The one coin of hope in my pocket is that his mother dies when she was 96, and my mother's mom is still alive at 90.
It's probably best not to think too much about these things. It's a spiral.
Although, I try to eat less salt, I don't drink all that much, I try to keep my temper in check, and I NEVER smoke.
Dreams are like rainbows.
Only idiots chase them.
Well. Smoking is something of a hot button issue. I feel the beginnings of an impasse in fruitful dialog. Such is life.
Liz - I've heard of "The Dreamers" but I haven't caught it yet. I just might have to move it up on my "to see" list.
Deb – I completely understand why you want to be very careful with your health. I respect anyone else’s desire NOT to smoke. In fact, I promote it. And I am trying to get better about taking other people’s tendency to: bash smokers with fascinating regularity yet accept an overwhelming number of other atrocities against health (salt intake, lack of proper exercise, allowance for polluting industries, emotional abuse/neglect, cholesterol control, processed sugar consumption, network television, blah-blah-blah). I am trying to view that as simple human nature, and not an effort to slap me personally. A minor flaw in the operations of the human mind, which as a smoker, I have the option to ignore.
But in reality, no one likes to have a finger waved in their face. Especially if they’ve been honest about themselves, and their flaws. Know what I’m sayin’? Bygones!
Sean - You always use such few words to say so much. You've never been much for sugar-coating. How does it go again?: "better to be thought a fool than to open your mouth and prove it"...? I see that you still live by that.
True, I didn't mean for you to read that story as evidence that you shoudn't smoke. And while my dad's death could be a text book anti-smoking story (He was relatively healthy - in fact he had the aneurysm during his mourning jog) there were other factors at play, like a brain tumour. The smoking was VERY bad for that. He ate too much salt. So it wasn't just his smoking.
Also, while I love that you can not smoke anywhere in doors in my city (Toronto - it is GREAT to go to a bar and not come home stinking), I think it is more than convienent that as smog pollution gets worse I am supposed to point my finger at smokers rather than the guy driving his SUV into the city with no one else in the car. Perhaps I will do that rather than pay attention to the Province's coal buring plants.

* **Exercise brief**
Continue the comment thread above about smoking and health, picking up after its final sentence.

* **Information provided**
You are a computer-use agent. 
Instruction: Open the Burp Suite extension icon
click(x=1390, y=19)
--
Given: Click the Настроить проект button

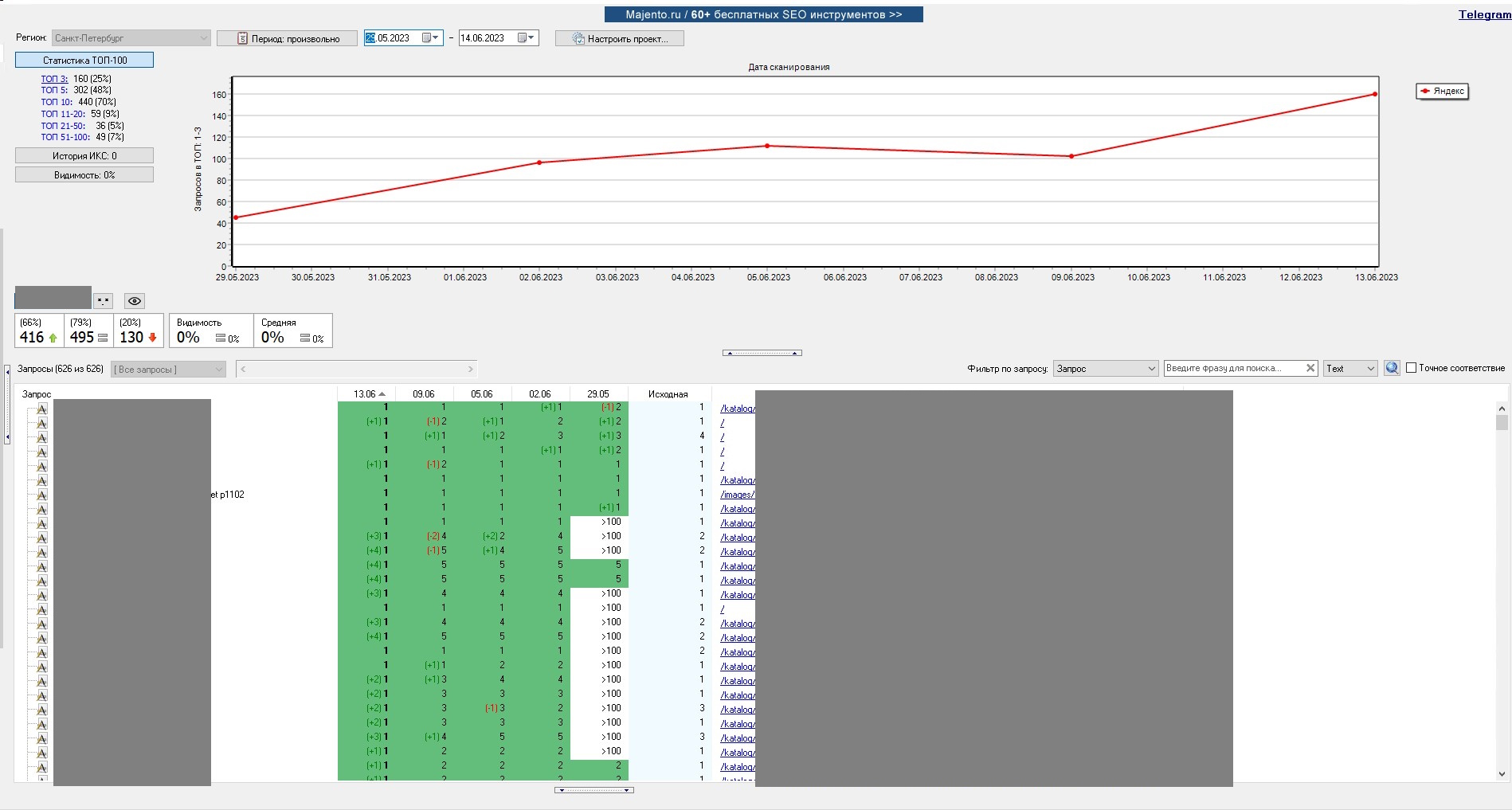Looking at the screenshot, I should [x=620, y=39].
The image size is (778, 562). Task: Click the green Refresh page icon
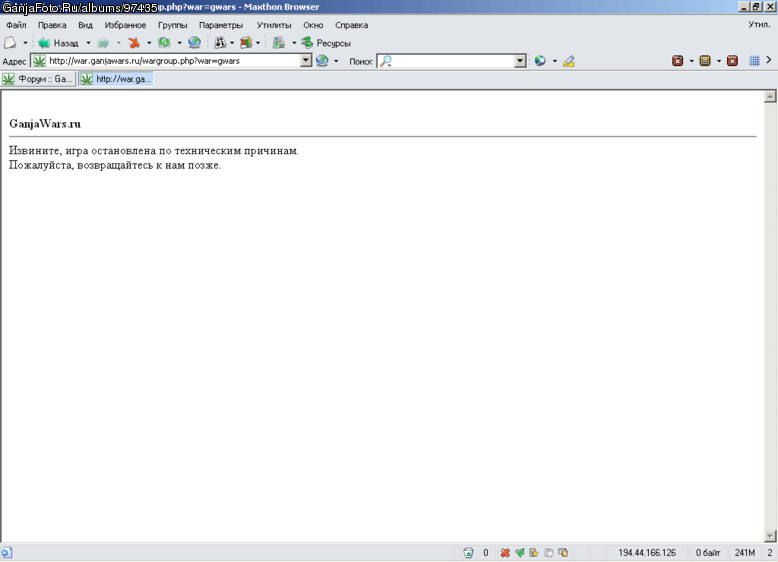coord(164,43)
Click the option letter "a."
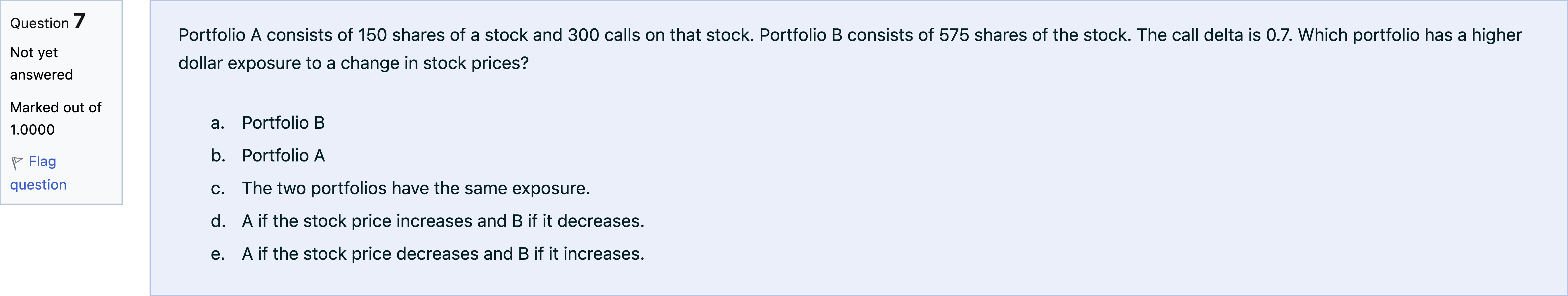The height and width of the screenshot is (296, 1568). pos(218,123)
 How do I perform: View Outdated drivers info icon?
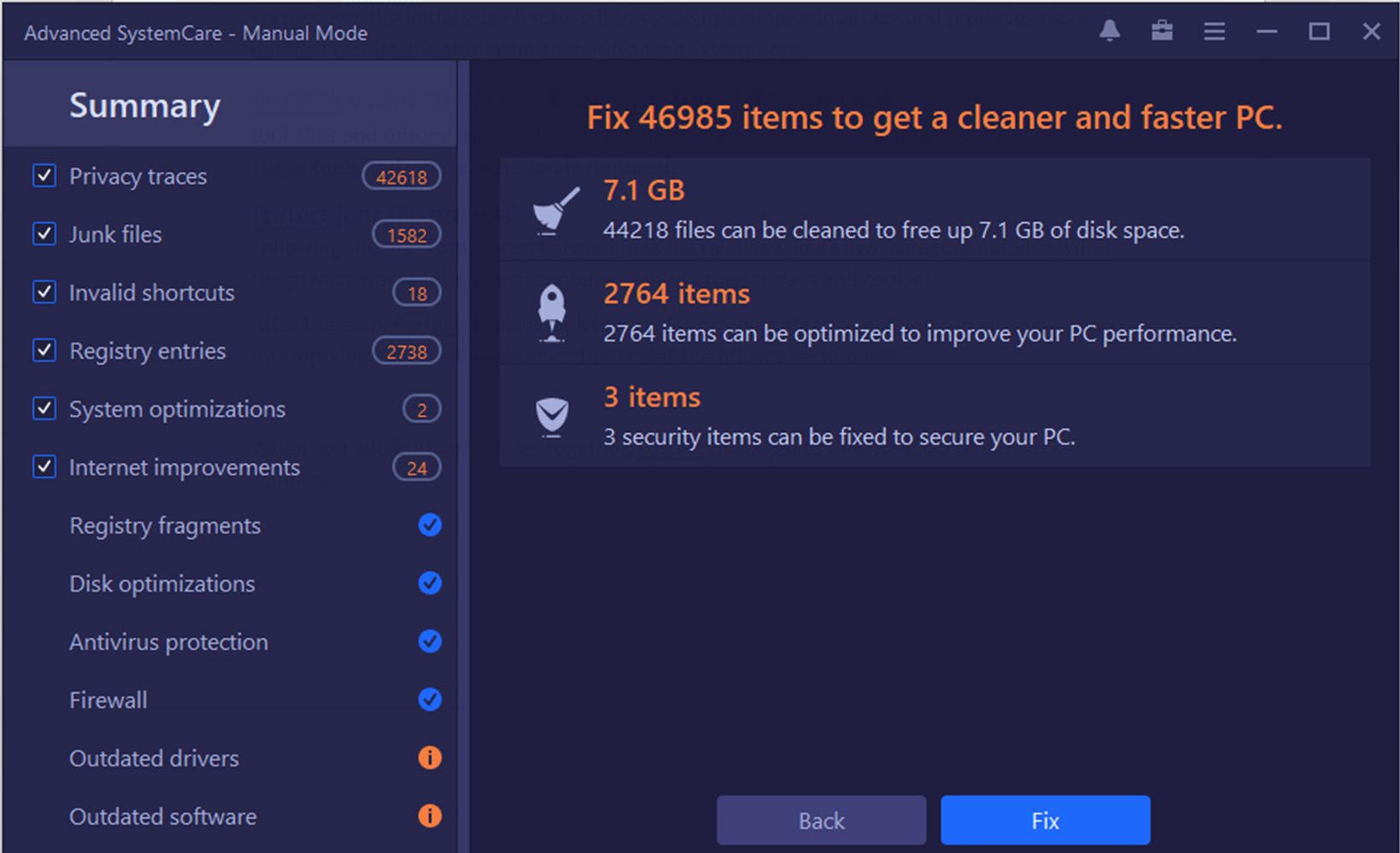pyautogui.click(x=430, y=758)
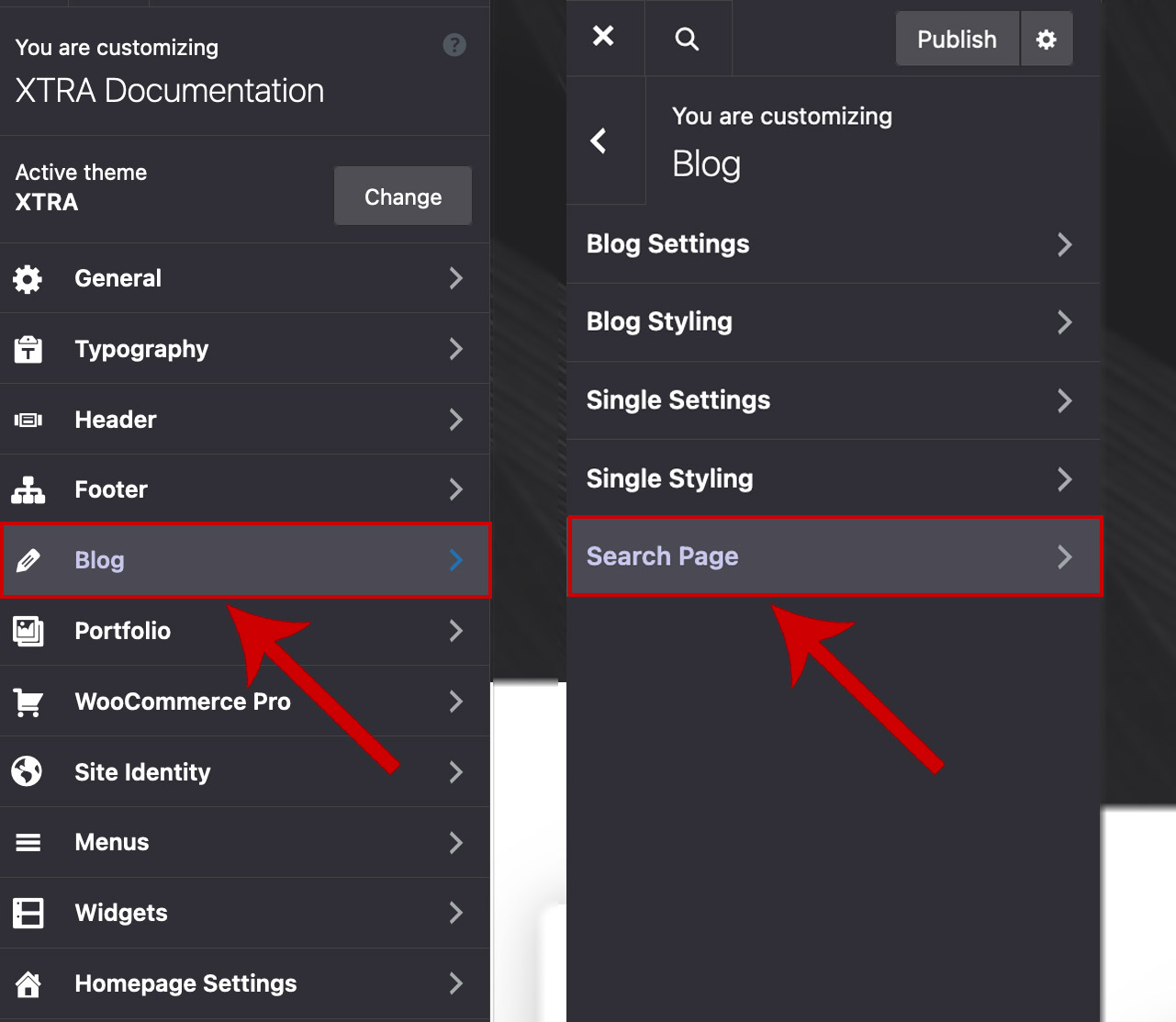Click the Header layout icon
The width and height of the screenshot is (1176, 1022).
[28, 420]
...
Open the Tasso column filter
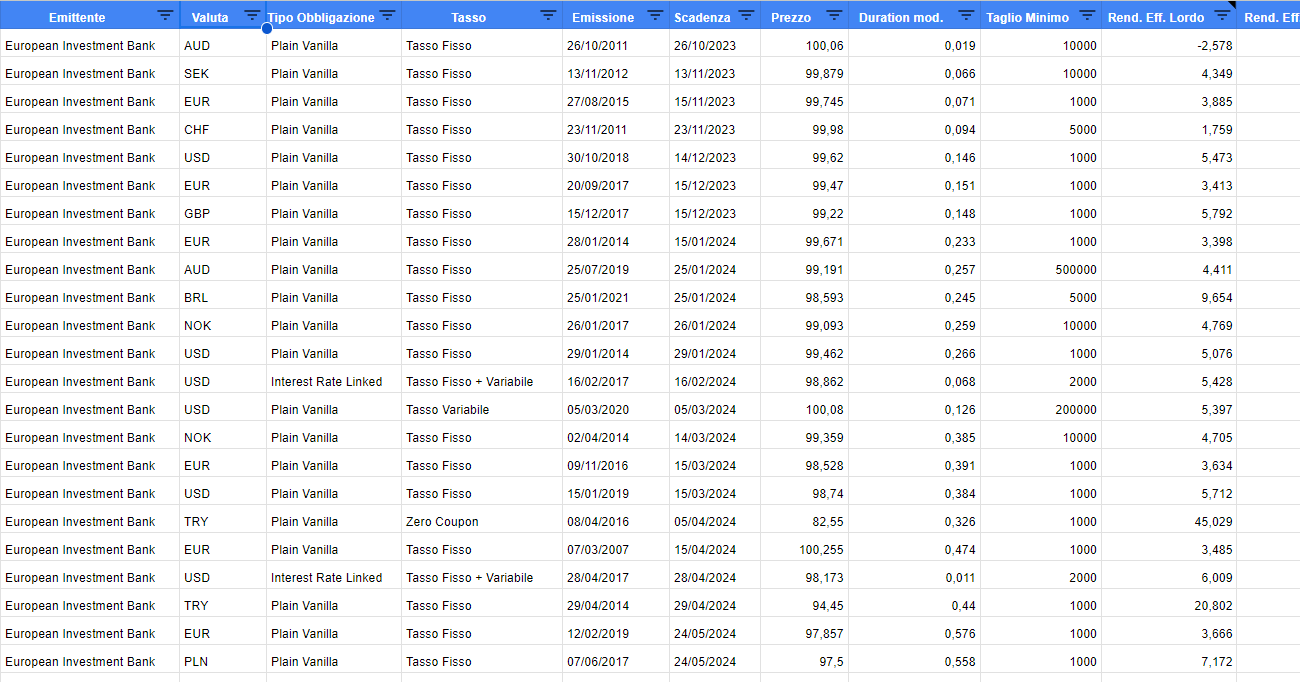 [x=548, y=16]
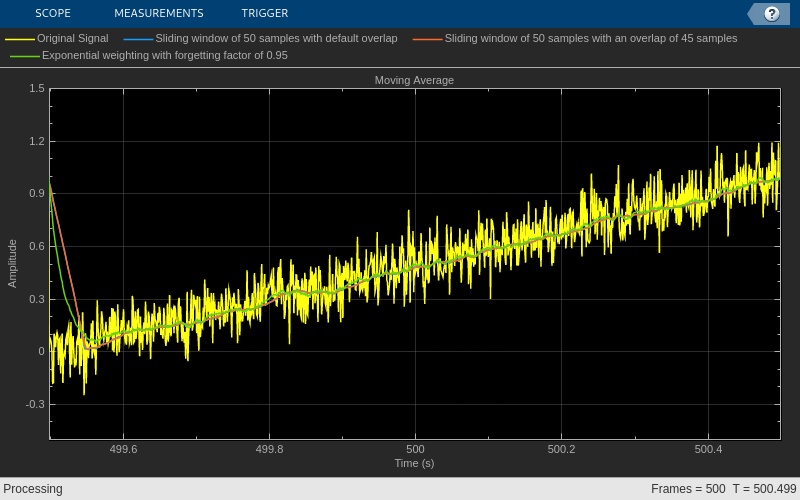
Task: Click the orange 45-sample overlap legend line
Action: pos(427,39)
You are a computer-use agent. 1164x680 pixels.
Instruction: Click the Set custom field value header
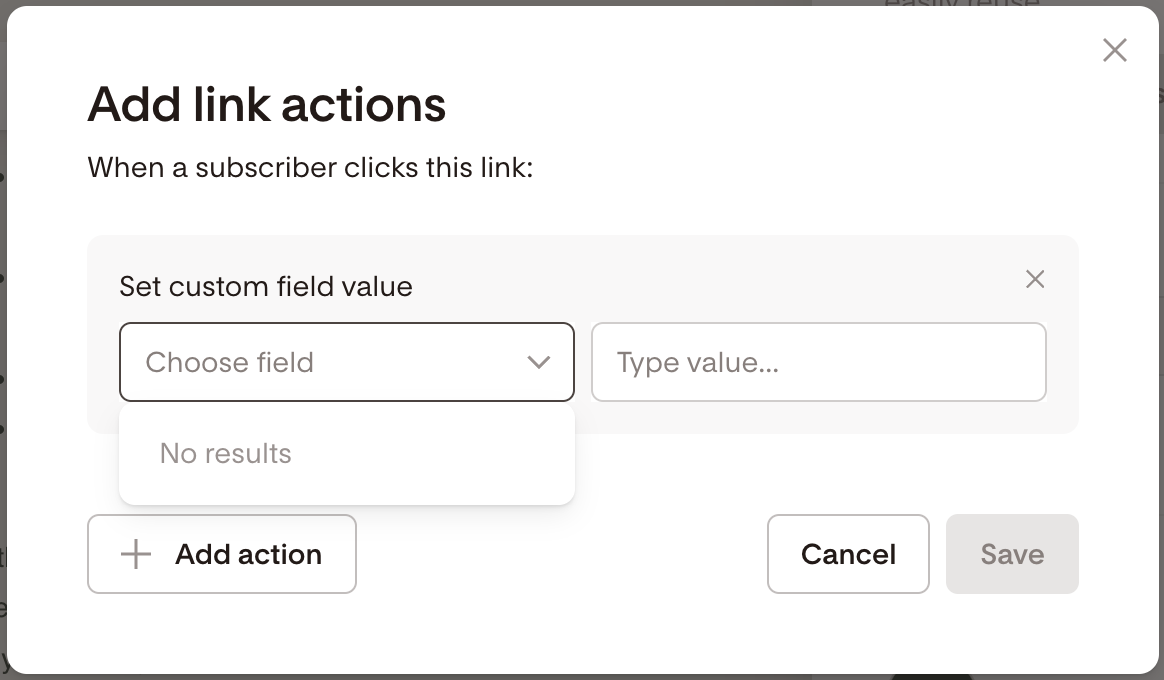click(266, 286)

* **Response to this task**
And you are totally right, You could go on a rant against smoking while eating lunch that consists only of fried food and higyh sugar pop. People would back you up, but they wouldn't be able to say "Hey, you shouldn't eat that." And, I live with socalized medicine. My tax dollars will pay for your triple bypass (as it should - I'd fight for socalized medicine tooth and nail).
Unfortunately, I lost the comment I wrote for this. I'll sum up.
True: I didn't mean for you to take my dad's story as an anti-smoking story. There was more going on than cigarettes, like a brain tumour.
Also, I think that the anti-smoking hysteria is rediculous. In my city you can't smoke anywhere inside AND there is a campiagn asking smokers not to smoke near any doorways or in high traffic areas (I live in Toronto and love that you can't smoke in bars. the law is almost nation wide and it may make the French go CRAZY).
I also think you are totally right. You could lecture someone on the evils of smoking while you chow down on a grease filled fried food extravaganza. No one could say "Hey, you shouldn't eat that." Even though I live with socalised medicine and my tax dollars will pay for your tripple bypass (as they should - I would fight for socalized medicine tooth and nail)
I actually enjoy these types of discussions. My job rarely requires philosophical thought, so I find it stimulating.
Deb – I like the idea of socialized medicine. Up until the question of medical specialists. They typically go where the money is, and the money is rarely in socialized medicine. That’s just an empirical note.
Liz – thank you, seriously, for your opinion. My mother, girlfriend, and many of my really close friends agree with you completely. But they know me well enough to not harp on it, because they are well aware that it will only result in an impasse.